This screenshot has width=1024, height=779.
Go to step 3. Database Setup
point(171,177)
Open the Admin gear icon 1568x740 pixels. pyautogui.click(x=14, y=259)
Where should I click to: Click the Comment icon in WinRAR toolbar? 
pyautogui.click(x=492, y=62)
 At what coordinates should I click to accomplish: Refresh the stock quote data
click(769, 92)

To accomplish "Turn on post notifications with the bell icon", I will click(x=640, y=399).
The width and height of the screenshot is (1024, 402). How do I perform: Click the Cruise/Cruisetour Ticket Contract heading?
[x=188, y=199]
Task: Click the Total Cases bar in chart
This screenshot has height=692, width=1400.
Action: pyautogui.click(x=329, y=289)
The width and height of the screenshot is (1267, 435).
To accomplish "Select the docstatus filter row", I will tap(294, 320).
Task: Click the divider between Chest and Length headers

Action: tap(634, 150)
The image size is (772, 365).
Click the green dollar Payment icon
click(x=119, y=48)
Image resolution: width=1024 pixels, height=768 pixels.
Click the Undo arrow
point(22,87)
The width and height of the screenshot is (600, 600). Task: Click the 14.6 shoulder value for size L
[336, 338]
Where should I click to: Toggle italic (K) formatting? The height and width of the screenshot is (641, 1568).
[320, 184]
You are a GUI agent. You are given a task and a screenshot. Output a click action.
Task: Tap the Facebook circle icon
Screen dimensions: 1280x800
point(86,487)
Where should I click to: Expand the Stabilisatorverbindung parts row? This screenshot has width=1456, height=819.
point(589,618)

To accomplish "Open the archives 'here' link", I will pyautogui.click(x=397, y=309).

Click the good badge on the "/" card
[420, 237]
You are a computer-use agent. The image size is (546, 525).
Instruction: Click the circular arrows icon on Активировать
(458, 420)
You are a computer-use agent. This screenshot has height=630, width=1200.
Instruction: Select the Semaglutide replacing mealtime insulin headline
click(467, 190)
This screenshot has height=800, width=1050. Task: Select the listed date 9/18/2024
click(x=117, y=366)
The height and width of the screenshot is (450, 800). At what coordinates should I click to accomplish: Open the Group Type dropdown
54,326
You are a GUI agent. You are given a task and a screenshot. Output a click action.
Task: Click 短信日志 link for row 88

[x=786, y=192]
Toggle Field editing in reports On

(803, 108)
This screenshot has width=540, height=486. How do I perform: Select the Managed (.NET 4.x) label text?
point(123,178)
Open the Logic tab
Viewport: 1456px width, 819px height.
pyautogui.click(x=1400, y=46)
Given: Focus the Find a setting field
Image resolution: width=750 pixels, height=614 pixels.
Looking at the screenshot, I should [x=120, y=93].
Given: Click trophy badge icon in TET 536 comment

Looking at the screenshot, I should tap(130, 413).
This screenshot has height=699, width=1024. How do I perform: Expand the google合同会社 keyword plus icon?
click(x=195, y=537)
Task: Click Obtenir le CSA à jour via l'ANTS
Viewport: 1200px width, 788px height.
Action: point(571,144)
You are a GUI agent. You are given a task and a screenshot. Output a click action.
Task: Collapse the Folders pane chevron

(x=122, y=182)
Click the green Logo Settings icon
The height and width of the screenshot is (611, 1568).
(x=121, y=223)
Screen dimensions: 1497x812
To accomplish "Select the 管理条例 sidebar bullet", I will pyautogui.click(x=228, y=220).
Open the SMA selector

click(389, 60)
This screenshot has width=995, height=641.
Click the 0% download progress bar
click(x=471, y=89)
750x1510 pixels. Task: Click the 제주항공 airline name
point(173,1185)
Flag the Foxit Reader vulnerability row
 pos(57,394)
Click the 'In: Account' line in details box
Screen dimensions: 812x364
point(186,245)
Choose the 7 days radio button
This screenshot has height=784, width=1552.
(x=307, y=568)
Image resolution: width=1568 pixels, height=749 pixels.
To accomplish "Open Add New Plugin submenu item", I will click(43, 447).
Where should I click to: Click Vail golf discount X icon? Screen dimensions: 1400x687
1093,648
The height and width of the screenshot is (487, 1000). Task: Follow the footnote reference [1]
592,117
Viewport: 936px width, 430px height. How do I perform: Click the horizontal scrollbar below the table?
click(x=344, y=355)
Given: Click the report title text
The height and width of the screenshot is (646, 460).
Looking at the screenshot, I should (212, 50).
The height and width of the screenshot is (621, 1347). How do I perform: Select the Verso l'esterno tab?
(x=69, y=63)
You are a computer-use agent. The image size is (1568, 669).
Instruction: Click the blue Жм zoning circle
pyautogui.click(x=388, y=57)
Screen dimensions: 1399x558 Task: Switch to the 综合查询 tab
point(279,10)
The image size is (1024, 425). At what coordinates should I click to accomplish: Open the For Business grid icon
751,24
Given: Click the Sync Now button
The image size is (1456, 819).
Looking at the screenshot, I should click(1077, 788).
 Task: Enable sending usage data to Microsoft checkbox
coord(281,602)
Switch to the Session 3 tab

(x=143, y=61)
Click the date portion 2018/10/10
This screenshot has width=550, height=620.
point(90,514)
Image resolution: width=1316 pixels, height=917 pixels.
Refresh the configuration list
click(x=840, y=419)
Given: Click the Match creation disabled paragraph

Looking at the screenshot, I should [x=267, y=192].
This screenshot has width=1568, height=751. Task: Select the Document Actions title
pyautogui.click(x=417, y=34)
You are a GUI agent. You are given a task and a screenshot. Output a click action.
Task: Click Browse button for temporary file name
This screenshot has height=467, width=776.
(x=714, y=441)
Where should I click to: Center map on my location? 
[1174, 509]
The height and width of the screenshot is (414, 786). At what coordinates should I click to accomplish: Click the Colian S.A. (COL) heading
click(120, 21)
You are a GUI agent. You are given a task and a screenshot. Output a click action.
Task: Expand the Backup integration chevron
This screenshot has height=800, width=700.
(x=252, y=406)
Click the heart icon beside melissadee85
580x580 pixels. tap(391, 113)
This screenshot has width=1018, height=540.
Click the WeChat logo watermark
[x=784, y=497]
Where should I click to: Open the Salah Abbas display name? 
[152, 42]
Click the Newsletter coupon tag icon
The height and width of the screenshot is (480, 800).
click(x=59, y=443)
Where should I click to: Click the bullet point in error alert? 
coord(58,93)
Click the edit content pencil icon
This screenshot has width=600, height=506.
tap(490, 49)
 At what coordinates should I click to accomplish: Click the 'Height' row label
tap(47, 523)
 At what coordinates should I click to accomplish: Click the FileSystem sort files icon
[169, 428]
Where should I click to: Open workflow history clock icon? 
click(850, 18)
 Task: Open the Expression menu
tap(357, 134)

◆ Assigned task: Your answer should be the whole listing above, repeated exactly as it appears.

◆ Task solution:
This screenshot has width=1024, height=779.
Go to step 3. Database Setup
point(171,177)
Open the Admin gear icon 1568x740 pixels. pyautogui.click(x=14, y=259)
Where should I click to: Click the Comment icon in WinRAR toolbar? 
pyautogui.click(x=492, y=62)
 At what coordinates should I click to accomplish: Refresh the stock quote data
click(769, 92)

To accomplish "Turn on post notifications with the bell icon", I will click(x=640, y=399).
The width and height of the screenshot is (1024, 402). How do I perform: Click the Cruise/Cruisetour Ticket Contract heading?
[x=188, y=199]
Task: Click the Total Cases bar in chart
This screenshot has height=692, width=1400.
Action: pyautogui.click(x=329, y=289)
The width and height of the screenshot is (1267, 435).
To accomplish "Select the docstatus filter row", I will tap(294, 320).
Task: Click the divider between Chest and Length headers

Action: tap(634, 150)
The image size is (772, 365).
Click the green dollar Payment icon
click(x=119, y=48)
Image resolution: width=1024 pixels, height=768 pixels.
Click the Undo arrow
point(22,87)
The width and height of the screenshot is (600, 600). Task: Click the 14.6 shoulder value for size L
[336, 338]
Where should I click to: Toggle italic (K) formatting? The height and width of the screenshot is (641, 1568).
[320, 184]
You are a GUI agent. You are given a task and a screenshot. Output a click action.
Task: Tap the Facebook circle icon
Screen dimensions: 1280x800
point(86,487)
Where should I click to: Expand the Stabilisatorverbindung parts row? This screenshot has width=1456, height=819.
point(589,618)

To accomplish "Open the archives 'here' link", I will pyautogui.click(x=397, y=309).

Click the good badge on the "/" card
[420, 237]
You are a computer-use agent. The image size is (546, 525).
Instruction: Click the circular arrows icon on Активировать
(458, 420)
You are a computer-use agent. This screenshot has height=630, width=1200.
Instruction: Select the Semaglutide replacing mealtime insulin headline
click(467, 190)
This screenshot has height=800, width=1050. Task: Select the listed date 9/18/2024
click(x=117, y=366)
The height and width of the screenshot is (450, 800). At what coordinates should I click to accomplish: Open the Group Type dropdown
54,326
You are a GUI agent. You are given a task and a screenshot. Output a click action.
Task: Click 短信日志 link for row 88

[x=786, y=192]
Toggle Field editing in reports On

(803, 108)
This screenshot has width=540, height=486. How do I perform: Select the Managed (.NET 4.x) label text?
point(123,178)
Open the Logic tab
Viewport: 1456px width, 819px height.
pyautogui.click(x=1400, y=46)
Given: Focus the Find a setting field
Image resolution: width=750 pixels, height=614 pixels.
Looking at the screenshot, I should [x=120, y=93].
Given: Click trophy badge icon in TET 536 comment

Looking at the screenshot, I should tap(130, 413).
This screenshot has height=699, width=1024. How do I perform: Expand the google合同会社 keyword plus icon?
click(x=195, y=537)
Task: Click Obtenir le CSA à jour via l'ANTS
Viewport: 1200px width, 788px height.
Action: point(571,144)
You are a GUI agent. You are given a task and a screenshot. Output a click action.
Task: Collapse the Folders pane chevron

(x=122, y=182)
Click the green Logo Settings icon
The height and width of the screenshot is (611, 1568).
(x=121, y=223)
Screen dimensions: 1497x812
To accomplish "Select the 管理条例 sidebar bullet", I will pyautogui.click(x=228, y=220).
Open the SMA selector

click(389, 60)
This screenshot has width=995, height=641.
Click the 0% download progress bar
click(x=471, y=89)
750x1510 pixels. Task: Click the 제주항공 airline name
point(173,1185)
Flag the Foxit Reader vulnerability row
 pos(57,394)
Click the 'In: Account' line in details box
Screen dimensions: 812x364
point(186,245)
Choose the 7 days radio button
This screenshot has height=784, width=1552.
(x=307, y=568)
Image resolution: width=1568 pixels, height=749 pixels.
To accomplish "Open Add New Plugin submenu item", I will click(43, 447).
Where should I click to: Click Vail golf discount X icon? Screen dimensions: 1400x687
1093,648
The height and width of the screenshot is (487, 1000). Task: Follow the footnote reference [1]
592,117
Viewport: 936px width, 430px height. How do I perform: Click the horizontal scrollbar below the table?
click(x=344, y=355)
Given: Click the report title text
The height and width of the screenshot is (646, 460).
Looking at the screenshot, I should (212, 50).
The height and width of the screenshot is (621, 1347). How do I perform: Select the Verso l'esterno tab?
(x=69, y=63)
You are a computer-use agent. The image size is (1568, 669).
Instruction: Click the blue Жм zoning circle
pyautogui.click(x=388, y=57)
Screen dimensions: 1399x558 Task: Switch to the 综合查询 tab
point(279,10)
The image size is (1024, 425). At what coordinates should I click to accomplish: Open the For Business grid icon
751,24
Given: Click the Sync Now button
The image size is (1456, 819).
Looking at the screenshot, I should click(1077, 788).
 Task: Enable sending usage data to Microsoft checkbox
coord(281,602)
Switch to the Session 3 tab

(x=143, y=61)
Click the date portion 2018/10/10
This screenshot has width=550, height=620.
point(90,514)
Image resolution: width=1316 pixels, height=917 pixels.
Refresh the configuration list
click(x=840, y=419)
Given: Click the Match creation disabled paragraph

Looking at the screenshot, I should [x=267, y=192].
This screenshot has width=1568, height=751. Task: Select the Document Actions title
pyautogui.click(x=417, y=34)
You are a GUI agent. You are given a task and a screenshot. Output a click action.
Task: Click Browse button for temporary file name
This screenshot has height=467, width=776.
(x=714, y=441)
Where should I click to: Center map on my location? 
[1174, 509]
The height and width of the screenshot is (414, 786). At what coordinates should I click to accomplish: Click the Colian S.A. (COL) heading
click(120, 21)
You are a GUI agent. You are given a task and a screenshot. Output a click action.
Task: Expand the Backup integration chevron
This screenshot has height=800, width=700.
(x=252, y=406)
Click the heart icon beside melissadee85
580x580 pixels. tap(391, 113)
This screenshot has width=1018, height=540.
Click the WeChat logo watermark
[x=784, y=497]
Where should I click to: Open the Salah Abbas display name? 
[152, 42]
Click the Newsletter coupon tag icon
The height and width of the screenshot is (480, 800).
click(x=59, y=443)
Where should I click to: Click the bullet point in error alert? 
coord(58,93)
Click the edit content pencil icon
This screenshot has width=600, height=506.
tap(490, 49)
 At what coordinates should I click to accomplish: Click the 'Height' row label
tap(47, 523)
 At what coordinates should I click to accomplish: Click the FileSystem sort files icon
[169, 428]
Where should I click to: Open workflow history clock icon? 
click(850, 18)
 Task: Open the Expression menu
tap(357, 134)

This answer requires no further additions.